== Provided text ==

=== Begin Enclosure ===

Northwest Detention Center is a privately-run detention center located in the Tideflats of the City of Tacoma, Washington, USA. The detention center is operated by the GEO Group on behalf of the U.S. Immigration and Customs Enforcement. The NWDC's current capacity is 1575, making it one of the largest detention centers in the United States. Numerous hunger strikes have been launched by inmates of the NWDC to protest the Center's poor conditions. Detainees have repeatedly reported overcrowding, a lack of medical attention, and severely unsanitary conditions, especially during COVID-19: "they're not even offering us soap."

== History ==
The detention center opened in 2004 by Correctional Services Corporation (CSC) under a contract with The US Department of Homeland Security. In 2005, CSC was purchased by the GEO Group, thus acquiring the Northwest Detention Center.

In June 2008, the Seattle University School of Law's International Human Rights Clinic published an investigation on the NWDC concluding that conditions they found, "violate both international human rights law and domestic Constitutional protections."

A contract with Immigration and Customs Enforcement (ICE) expanded the detention center's housing capacity in 2009, making it the largest detention center owned by GEO Group on the West Coast.

In March 2014, inmates launched a hunger strike to protest conditions at NWDC. According to ICE, 750 detainees had refused meals. House Representative Adam Smith (D-9) criticized the NWDC in an interview with The Stranger in May, calling for improvement of the "shocking" conditions. Protesters are calling for better food, speedier trials, lower commissary prices, and increased wages for labor.

=== End Enclosure ===

== Extracted entries ==
=== Begin Enclosure ===

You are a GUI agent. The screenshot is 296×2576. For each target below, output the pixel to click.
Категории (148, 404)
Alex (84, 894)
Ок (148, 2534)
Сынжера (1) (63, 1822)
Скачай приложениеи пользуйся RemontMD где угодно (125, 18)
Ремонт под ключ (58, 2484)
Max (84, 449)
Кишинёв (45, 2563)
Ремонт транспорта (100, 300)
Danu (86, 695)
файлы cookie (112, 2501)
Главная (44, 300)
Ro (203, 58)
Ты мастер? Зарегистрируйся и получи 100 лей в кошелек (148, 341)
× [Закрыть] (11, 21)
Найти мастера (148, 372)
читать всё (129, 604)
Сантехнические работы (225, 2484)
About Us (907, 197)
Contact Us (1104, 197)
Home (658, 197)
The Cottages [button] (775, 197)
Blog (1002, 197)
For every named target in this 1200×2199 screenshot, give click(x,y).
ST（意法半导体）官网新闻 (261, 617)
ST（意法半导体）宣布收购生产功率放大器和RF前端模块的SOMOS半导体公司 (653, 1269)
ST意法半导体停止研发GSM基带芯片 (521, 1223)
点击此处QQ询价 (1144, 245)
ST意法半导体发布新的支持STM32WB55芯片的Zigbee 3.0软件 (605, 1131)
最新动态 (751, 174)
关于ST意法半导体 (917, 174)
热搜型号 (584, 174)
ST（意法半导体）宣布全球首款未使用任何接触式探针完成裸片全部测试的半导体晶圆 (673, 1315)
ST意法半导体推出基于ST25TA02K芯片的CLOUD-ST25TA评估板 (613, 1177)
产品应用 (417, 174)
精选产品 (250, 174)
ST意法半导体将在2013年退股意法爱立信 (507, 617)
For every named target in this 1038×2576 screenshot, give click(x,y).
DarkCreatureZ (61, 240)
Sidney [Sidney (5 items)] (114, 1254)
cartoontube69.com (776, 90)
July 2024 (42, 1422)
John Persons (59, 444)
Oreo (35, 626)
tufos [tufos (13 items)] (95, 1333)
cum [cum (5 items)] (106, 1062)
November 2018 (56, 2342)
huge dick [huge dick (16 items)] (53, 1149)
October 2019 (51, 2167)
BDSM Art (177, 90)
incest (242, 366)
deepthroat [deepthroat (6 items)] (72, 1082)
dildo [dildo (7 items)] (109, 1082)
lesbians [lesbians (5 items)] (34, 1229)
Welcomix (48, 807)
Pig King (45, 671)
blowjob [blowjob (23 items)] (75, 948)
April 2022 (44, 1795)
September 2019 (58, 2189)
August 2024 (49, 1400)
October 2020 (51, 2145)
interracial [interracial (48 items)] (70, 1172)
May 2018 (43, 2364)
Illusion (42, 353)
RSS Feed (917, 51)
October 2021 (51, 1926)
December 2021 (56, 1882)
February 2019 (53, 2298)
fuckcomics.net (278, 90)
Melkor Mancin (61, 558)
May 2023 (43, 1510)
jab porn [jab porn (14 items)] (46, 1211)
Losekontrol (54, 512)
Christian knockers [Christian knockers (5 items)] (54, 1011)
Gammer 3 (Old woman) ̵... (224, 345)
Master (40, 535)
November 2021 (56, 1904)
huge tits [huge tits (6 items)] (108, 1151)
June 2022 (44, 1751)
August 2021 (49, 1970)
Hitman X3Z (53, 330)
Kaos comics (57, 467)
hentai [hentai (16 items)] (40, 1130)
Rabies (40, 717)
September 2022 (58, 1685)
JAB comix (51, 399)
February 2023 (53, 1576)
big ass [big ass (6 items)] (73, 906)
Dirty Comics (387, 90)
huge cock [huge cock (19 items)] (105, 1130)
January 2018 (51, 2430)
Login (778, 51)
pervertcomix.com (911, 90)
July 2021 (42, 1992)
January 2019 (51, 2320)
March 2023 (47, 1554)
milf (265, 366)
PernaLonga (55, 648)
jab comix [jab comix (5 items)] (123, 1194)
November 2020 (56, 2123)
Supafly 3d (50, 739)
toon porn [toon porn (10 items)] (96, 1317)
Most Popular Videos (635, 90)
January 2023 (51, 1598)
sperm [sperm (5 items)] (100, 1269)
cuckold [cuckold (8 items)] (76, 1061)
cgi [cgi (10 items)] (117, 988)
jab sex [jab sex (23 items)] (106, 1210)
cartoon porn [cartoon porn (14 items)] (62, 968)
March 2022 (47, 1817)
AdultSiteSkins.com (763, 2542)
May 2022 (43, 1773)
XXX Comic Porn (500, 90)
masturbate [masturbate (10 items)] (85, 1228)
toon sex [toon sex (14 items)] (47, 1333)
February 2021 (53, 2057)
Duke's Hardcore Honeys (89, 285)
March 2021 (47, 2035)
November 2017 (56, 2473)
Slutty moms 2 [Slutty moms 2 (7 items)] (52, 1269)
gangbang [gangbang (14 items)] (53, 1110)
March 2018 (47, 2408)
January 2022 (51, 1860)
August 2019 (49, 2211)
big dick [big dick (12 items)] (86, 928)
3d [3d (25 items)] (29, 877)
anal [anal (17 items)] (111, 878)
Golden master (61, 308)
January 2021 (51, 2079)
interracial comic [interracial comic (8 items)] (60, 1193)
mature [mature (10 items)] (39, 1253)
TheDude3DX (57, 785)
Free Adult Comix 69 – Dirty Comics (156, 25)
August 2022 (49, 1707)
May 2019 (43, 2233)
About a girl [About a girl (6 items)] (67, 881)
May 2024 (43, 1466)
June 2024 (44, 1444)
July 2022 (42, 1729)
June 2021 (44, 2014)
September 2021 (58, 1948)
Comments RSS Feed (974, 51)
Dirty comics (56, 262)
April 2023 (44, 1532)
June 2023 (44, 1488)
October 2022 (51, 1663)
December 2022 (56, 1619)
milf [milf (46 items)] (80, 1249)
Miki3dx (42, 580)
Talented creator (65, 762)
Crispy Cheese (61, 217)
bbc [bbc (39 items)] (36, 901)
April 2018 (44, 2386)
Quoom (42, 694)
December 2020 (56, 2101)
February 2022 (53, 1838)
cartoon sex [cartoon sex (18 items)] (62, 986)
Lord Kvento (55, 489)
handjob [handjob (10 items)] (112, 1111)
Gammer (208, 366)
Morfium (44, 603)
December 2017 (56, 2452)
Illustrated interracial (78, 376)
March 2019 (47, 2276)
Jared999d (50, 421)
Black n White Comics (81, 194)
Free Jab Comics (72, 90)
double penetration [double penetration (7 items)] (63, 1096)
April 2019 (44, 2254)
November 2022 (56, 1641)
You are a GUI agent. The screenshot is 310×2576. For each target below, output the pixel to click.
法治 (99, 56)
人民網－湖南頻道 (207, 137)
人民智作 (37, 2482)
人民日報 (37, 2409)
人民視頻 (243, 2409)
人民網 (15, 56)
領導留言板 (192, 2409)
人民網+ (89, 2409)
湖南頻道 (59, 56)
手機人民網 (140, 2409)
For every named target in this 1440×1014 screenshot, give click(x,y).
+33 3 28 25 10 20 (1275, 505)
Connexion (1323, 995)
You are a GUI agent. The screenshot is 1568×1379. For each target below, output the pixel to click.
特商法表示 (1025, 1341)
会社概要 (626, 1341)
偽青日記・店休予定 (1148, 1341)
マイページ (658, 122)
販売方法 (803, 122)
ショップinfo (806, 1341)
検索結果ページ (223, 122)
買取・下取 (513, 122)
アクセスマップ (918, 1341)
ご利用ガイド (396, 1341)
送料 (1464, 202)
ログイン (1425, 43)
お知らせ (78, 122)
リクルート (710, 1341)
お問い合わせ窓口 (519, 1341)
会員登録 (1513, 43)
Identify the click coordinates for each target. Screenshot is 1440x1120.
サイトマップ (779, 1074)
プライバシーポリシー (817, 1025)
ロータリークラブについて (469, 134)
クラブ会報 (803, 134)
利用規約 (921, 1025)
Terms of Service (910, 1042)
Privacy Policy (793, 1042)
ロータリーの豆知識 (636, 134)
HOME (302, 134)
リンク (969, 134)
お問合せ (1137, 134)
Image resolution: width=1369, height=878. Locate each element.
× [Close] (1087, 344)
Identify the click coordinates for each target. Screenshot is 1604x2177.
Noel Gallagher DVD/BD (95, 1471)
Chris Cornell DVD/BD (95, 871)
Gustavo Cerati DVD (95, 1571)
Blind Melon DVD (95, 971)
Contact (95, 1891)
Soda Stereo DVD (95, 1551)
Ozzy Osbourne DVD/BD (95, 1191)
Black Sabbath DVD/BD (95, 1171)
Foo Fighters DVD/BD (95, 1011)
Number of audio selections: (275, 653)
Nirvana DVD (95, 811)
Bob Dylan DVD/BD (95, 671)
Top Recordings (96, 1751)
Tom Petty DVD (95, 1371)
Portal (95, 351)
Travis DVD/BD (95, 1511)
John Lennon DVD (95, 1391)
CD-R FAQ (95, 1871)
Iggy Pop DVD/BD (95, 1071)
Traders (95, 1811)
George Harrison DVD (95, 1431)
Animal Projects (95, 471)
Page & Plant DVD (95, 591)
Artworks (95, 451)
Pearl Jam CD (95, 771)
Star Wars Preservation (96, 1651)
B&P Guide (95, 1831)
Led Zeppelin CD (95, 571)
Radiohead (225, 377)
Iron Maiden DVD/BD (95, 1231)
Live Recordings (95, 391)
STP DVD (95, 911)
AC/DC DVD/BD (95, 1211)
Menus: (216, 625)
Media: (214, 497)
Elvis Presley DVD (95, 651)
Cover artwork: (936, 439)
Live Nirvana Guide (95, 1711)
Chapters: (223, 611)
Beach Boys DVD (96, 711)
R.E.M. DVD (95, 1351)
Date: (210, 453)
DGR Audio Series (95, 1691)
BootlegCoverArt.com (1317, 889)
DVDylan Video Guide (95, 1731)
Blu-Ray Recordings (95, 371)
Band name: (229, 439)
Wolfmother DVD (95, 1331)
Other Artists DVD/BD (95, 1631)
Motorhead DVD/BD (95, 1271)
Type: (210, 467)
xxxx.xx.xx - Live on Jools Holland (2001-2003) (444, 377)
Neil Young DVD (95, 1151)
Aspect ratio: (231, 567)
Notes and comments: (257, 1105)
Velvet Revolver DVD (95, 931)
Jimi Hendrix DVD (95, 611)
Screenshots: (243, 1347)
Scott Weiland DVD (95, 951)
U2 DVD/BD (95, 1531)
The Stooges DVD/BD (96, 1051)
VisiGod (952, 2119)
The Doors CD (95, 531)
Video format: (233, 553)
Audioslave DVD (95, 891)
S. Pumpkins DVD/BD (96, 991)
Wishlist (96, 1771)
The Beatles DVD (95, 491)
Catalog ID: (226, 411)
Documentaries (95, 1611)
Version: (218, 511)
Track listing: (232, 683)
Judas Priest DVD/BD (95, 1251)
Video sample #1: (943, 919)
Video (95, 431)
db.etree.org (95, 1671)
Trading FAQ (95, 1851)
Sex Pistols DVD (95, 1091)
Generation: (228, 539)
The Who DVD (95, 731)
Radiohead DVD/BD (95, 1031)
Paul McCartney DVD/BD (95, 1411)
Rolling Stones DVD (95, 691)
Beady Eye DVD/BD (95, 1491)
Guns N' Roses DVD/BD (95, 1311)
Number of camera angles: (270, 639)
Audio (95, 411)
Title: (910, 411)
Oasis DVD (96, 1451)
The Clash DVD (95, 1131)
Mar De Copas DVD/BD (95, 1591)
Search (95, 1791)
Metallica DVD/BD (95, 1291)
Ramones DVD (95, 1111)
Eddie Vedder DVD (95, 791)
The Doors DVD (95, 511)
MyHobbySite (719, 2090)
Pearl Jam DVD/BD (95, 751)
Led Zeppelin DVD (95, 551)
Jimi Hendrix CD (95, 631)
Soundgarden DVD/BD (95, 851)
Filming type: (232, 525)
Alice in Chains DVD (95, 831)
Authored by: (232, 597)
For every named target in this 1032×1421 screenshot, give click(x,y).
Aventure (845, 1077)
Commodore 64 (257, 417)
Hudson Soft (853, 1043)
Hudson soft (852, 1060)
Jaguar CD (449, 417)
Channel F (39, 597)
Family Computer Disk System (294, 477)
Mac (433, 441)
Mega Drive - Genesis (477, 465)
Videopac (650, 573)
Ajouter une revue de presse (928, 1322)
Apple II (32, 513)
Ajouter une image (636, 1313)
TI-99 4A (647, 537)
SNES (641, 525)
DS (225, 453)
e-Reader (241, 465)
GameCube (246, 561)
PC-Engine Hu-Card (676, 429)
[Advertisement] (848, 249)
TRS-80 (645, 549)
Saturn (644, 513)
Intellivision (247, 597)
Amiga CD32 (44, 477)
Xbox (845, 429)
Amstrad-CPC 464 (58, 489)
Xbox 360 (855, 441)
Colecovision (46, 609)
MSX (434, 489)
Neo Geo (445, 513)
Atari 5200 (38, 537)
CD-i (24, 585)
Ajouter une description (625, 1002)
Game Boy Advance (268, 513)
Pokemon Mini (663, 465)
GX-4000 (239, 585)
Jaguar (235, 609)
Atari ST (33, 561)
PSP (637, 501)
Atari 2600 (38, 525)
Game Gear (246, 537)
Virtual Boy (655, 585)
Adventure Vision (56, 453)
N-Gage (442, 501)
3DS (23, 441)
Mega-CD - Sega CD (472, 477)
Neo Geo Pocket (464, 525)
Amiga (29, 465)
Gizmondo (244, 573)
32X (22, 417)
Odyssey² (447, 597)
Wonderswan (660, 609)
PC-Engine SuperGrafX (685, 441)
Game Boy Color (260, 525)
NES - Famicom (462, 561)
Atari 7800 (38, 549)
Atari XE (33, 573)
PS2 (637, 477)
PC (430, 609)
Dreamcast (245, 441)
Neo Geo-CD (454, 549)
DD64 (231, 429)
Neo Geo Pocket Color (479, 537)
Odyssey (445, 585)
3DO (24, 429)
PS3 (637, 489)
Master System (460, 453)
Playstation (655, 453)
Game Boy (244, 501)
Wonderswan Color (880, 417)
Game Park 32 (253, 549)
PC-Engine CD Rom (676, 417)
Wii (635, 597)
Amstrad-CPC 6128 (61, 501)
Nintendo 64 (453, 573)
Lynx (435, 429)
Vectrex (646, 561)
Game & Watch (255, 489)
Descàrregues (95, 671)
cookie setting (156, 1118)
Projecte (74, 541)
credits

=== End Enclosure ===

== Required action 1 ==
Please duplicate the part of the detention center passage starting at "In June 2008, the" and ending at "wages for labor.".
== Required action 2 ==
In the detention center passage, which company bought Correctional Services Corporation in 2005?

== Written solution 1 ==
In June 2008, the Seattle University School of Law's International Human Rights Clinic published an investigation on the NWDC concluding that conditions they found, "violate both international human rights law and domestic Constitutional protections."

A contract with Immigration and Customs Enforcement (ICE) expanded the detention center's housing capacity in 2009, making it the largest detention center owned by GEO Group on the West Coast.

In March 2014, inmates launched a hunger strike to protest conditions at NWDC. According to ICE, 750 detainees had refused meals. House Representative Adam Smith (D-9) criticized the NWDC in an interview with The Stranger in May, calling for improvement of the "shocking" conditions. Protesters are calling for better food, speedier trials, lower commissary prices, and increased wages for labor.

== Written solution 2 ==
The GEO Group.